--- START ---
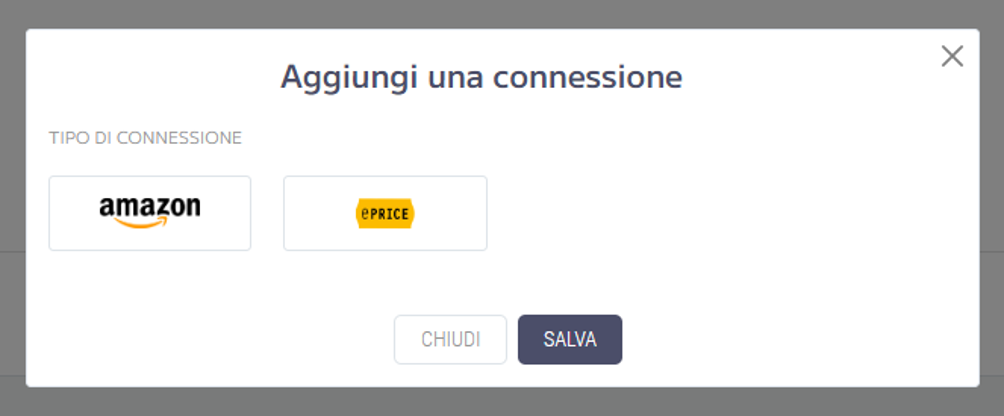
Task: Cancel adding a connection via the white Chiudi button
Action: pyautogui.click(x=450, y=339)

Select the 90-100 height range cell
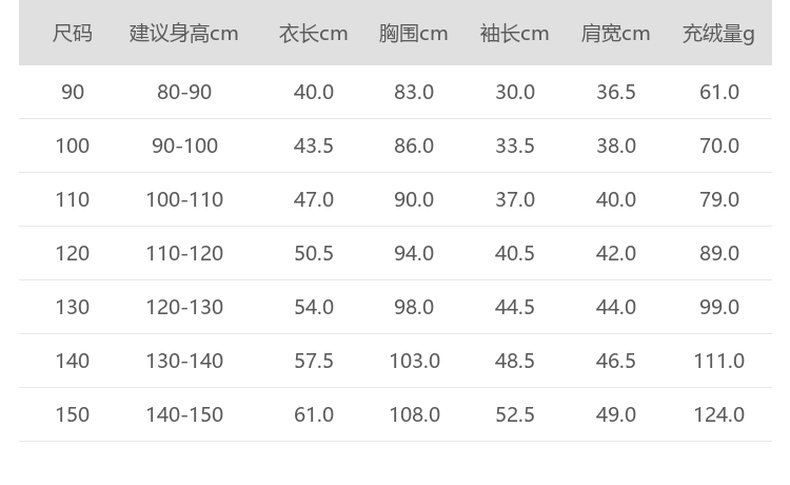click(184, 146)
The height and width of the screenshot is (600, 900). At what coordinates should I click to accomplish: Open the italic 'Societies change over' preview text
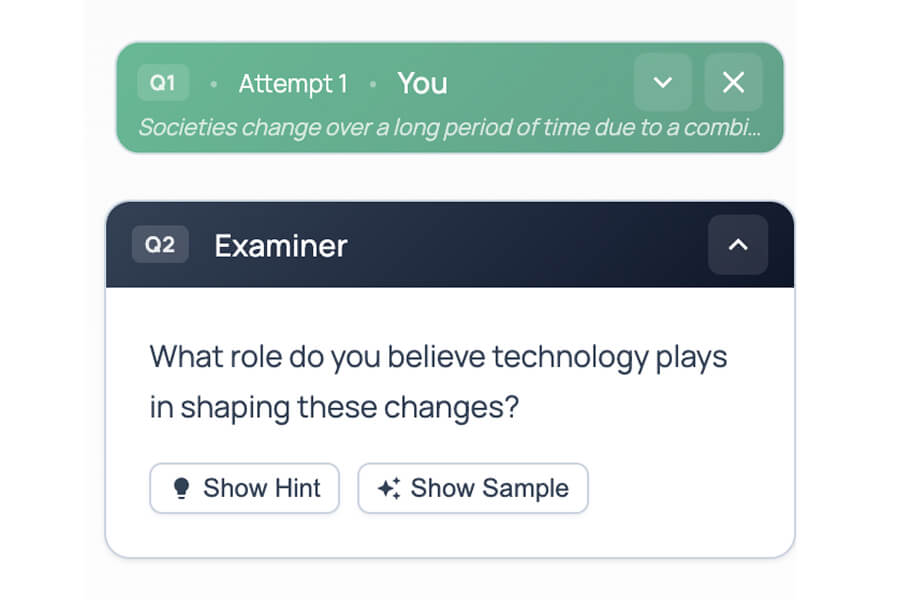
--- END ---
=== ACTIVITY ===
Your answer should consist solely of the lines from the line with "Select the 90-100 height range cell" to the final line of the listing, set down word for word, pictures omitted.

=== OUTPUT FOR THIS TASK ===
Select the 90-100 height range cell
click(184, 146)
The height and width of the screenshot is (600, 900). At what coordinates should I click to accomplish: Open the italic 'Societies change over' preview text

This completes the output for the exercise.